Noli me tangere
Un peu de peep-show, please ? Merci, non, sans (contre)façon.
J’veux du cuir pas du peep show du vécu
J’veux des gros seins des gros culs
J’veux du cuir
Sade et Shade et Suzy Q
Alain Souchon
En « matant » hier soir en
ligne, allant d’aller au plumard (pas de « rêves humides » en
perspective), l’anodin et si placide documentaire (ceci expliquant cela, voilà)
de Matthias Schmidt, intitulé a contrario
La Tumultueuse Histoire des peep-shows (ZDF, 2013), avec son chapelet de
témoins sereins, amusés, désabusés, nostalgiques, tout sauf caractérisés par
une quelconque « perversité », tant mieux ou tant pis, on se dit que
oui, un tel spectacle ne pouvait que naître, s’épanouir puis péricliter aux
États-Unis (essaimage à l’étranger, en Allemagne, en France et au Royaume-Uni,
idiomatisme à la Michael Powell compris, Tom qui espionne les bad girls
de Soho avant d’immortaliser sur pellicule leur peur scopique). Avec sa vitre
de séparation à la Beyoncé (Partition au Crazy), avec sa
brièveté dûment monnayée (volet vite refermé, soixante secondes d’extase, pas
plus, « épiphanie » minutée), avec son puritanisme à la fois
explicite (effeuillage) et implicite (nul outrage), le peep-show représente une sorte d’essence de l’American way of life appliqué à la sexualité, au commerce, au
travail « dans les marges » sociales et en exemple évocateur de la « culture
pop » (case du programme
télévisuel) contemporaine.

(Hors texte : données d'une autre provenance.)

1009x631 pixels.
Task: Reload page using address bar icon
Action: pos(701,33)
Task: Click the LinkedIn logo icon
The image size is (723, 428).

Pain béni, rassis, pour les sociologues, les
universitaires, les documentaristes scolaires, accessoirement les avocats (de
Larry Flint) et les clients (de communautés seventies),
le thème se prête volontiers à une extension (du « domaine de la lutte »,
camarade mise à nu par le capitalisme sinistre, spoliée de ton déshabillé par
le « Système », exploitée avec la complicité des pouvoirs publics
hypocrites, pléonasme naturel) aux dimensions de la nation (naissance
immaculée, cagoulée, à la KKK de Griffith, gare au négro, bande de veaux WASP).
Voici donc l’Amérique faussement
impudique, fondamentalement mercantile, l’invention de ce piège-à-cons (sans
jeu de mots anatomique, Mesdames les « travailleuses du sexe ») en
parallèle à celle du cinéma version Edison (« l’inventeur de la chaise
électrique », nous rappelle doctement la voix off féminine, à défaut de nous filer la trique), attraction en solo
de fête foraine, le kinétoscope (auparavant, antiquités de curiosités des
« boîtes à regarder ») comme un œilleton agrandi, un judas de
divertissement payant, à travers lequel voir défiler, il suffisait alors de
savoir tourner la manivelle sur le coté, à l’instar des premiers cameramen, de multiples bougresses
anonymes à l’exotisme dévêtu, sinon colonialiste (dans les bordels, les
maquerelles font projeter d’autres bandes, propices à stimuler la libido des bourgeois, adeptes assez
abjects mais souvent sentimentaux de la fesse financée). 1972, l’année du
triomphe abyssal et mafieux de Gorge profonde, faut-il le rappeler,
sonne l’avènement du processus
« scopophile » (sacré Freud, bientôt suivi par Lacan ou l’essayiste
féministe – et britannique, pays des video
nasties – Laura Mulvey, apparemment,
risiblement, obsédée par le regard masculinisé du Hollywood dit doré). Les
films, en effet, prennent enfin vie, deviennent des performances, l’observation
de vraies filles vivantes cadrées par la fenêtre autiste. Quarante-cinq ans
plus tard cette (avortée, libéralisée) révolution de la chair (notez itou
l’existence du « théâtre porno », actes sexuels non simulés sur
scène), Internet change la (mal)donne et paraphe le retour en force du virtuel
en direct, contradiction épistémologique, a
fortiori lubrique, où les participantes se transforment en automates
conciliantes, en mannequins forcément nus (mais pas à Auschwitz, contrairement
à ceux de Christian Bernadac), en poupées téléguidées par le désir interactif
de pseudonymes tranquilles chez eux (ou au boulot), dorénavant camés à la webcam.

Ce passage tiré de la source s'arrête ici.